Report No. 66
3.4. Heritable property.-
As to the first aspect-fluctuations in legal rights-the participation of women in heritable property1 may be taken as an instance. In the Hindu system, Bhattacharya traces two antagonist principles-one excluding women generally from inheritance, and the other giving them partial right. But he adds that jealousy and antagonism are equally discernible. Bhattacharya2 further states, that, in general, exclusion is the primitive type, while admission to partial rights is modern; but he points out that the law is not continuously progressive in every case. Thus, for example, though, the law of property promulgated in the Dayabhaga is of later growth than the Mitakshara system, yet the Mitakshara3 is in advance of the Dayabhaga4 as regards the rights of the daughter in the father's property where there are sons existing.

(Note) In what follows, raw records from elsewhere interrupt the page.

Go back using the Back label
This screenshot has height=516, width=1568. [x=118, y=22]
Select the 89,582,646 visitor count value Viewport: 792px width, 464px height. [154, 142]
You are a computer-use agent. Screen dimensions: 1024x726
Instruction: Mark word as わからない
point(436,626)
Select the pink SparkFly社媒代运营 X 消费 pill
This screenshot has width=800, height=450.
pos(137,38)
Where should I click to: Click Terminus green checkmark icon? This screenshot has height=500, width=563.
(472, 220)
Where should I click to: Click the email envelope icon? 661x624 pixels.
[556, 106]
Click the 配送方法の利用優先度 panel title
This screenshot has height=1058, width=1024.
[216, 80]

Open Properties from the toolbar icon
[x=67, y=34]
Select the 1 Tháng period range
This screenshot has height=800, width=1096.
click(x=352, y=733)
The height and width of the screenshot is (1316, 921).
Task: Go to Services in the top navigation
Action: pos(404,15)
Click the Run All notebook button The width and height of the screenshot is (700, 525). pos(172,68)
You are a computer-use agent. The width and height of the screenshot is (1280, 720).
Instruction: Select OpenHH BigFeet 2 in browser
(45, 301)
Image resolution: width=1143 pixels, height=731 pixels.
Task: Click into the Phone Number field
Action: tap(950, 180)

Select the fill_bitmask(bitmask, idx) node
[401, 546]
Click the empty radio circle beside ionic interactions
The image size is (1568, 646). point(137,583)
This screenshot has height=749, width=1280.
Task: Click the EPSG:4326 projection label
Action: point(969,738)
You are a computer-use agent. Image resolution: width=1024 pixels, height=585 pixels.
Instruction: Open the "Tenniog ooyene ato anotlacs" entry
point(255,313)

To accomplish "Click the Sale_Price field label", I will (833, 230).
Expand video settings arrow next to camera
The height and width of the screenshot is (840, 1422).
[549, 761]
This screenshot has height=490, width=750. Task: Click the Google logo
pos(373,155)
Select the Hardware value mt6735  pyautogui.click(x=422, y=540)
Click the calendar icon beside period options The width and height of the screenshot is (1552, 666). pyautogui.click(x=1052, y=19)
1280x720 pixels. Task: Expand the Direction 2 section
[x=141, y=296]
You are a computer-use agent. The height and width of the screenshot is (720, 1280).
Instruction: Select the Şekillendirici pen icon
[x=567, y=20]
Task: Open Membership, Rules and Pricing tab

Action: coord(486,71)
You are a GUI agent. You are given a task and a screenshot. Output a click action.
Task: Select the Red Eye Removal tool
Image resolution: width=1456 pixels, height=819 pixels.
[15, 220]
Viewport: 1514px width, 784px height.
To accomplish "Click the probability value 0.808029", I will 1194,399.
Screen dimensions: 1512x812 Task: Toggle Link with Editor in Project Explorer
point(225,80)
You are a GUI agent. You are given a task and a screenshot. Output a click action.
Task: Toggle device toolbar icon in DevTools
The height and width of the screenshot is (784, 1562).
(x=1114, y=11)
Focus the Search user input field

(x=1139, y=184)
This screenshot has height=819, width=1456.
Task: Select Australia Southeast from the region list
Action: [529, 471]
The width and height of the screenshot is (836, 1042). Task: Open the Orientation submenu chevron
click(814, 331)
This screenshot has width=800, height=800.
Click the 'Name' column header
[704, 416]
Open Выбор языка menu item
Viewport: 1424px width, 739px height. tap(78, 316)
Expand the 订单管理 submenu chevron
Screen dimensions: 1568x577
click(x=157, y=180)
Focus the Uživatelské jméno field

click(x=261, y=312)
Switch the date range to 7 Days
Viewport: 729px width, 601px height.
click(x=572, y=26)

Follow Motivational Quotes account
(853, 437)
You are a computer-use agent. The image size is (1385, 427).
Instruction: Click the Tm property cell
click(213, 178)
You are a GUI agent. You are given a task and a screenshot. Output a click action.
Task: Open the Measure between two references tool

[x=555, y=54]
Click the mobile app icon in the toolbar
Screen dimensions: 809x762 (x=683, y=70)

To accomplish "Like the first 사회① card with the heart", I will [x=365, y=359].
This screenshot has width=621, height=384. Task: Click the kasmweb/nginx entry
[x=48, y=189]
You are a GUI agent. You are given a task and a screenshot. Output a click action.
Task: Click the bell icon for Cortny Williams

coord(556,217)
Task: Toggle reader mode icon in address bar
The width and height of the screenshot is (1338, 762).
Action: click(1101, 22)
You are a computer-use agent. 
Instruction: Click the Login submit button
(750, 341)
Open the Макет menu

1. See also para. 3.28, infra.
2. Bhattacharya Joint Hindu Family, (T.L.L. 1884, 1885) pp. 63-64.
3. Mitakshara, Chapter 1, section 1, paras. 11 & 14.
4. Dayabhaga, Chapter 3, section 1, paras. 36 & 37.
3.4A. Right of Hindu Woman recognized a long before its admission elsewhere.-
Secondly, we would like to point out that the right of a woman to hold separate property of her own was recognized in the Hindu law, long before it was admitted in the European countries.1
Thus, presents given to a woman at her marriage by her own relations or her husband, and what she received after marriage from her husband and his family belonged to her, though the husband had certain claims thereto. Property received by a maiden in the shape of ornaments or other presents from her own family or from her affianced bridegroom was regarded as her own property. Women had considerable right of disposal of property much earlier than elsewhere. All these features indicate a comparatively liberal attitude in regard to property rights.
1. P.S. Sivaswami Iyer Evolution of Hindu Moral Ideals, (Kamla Lectures, University of Calcutta), (1935), p. 50.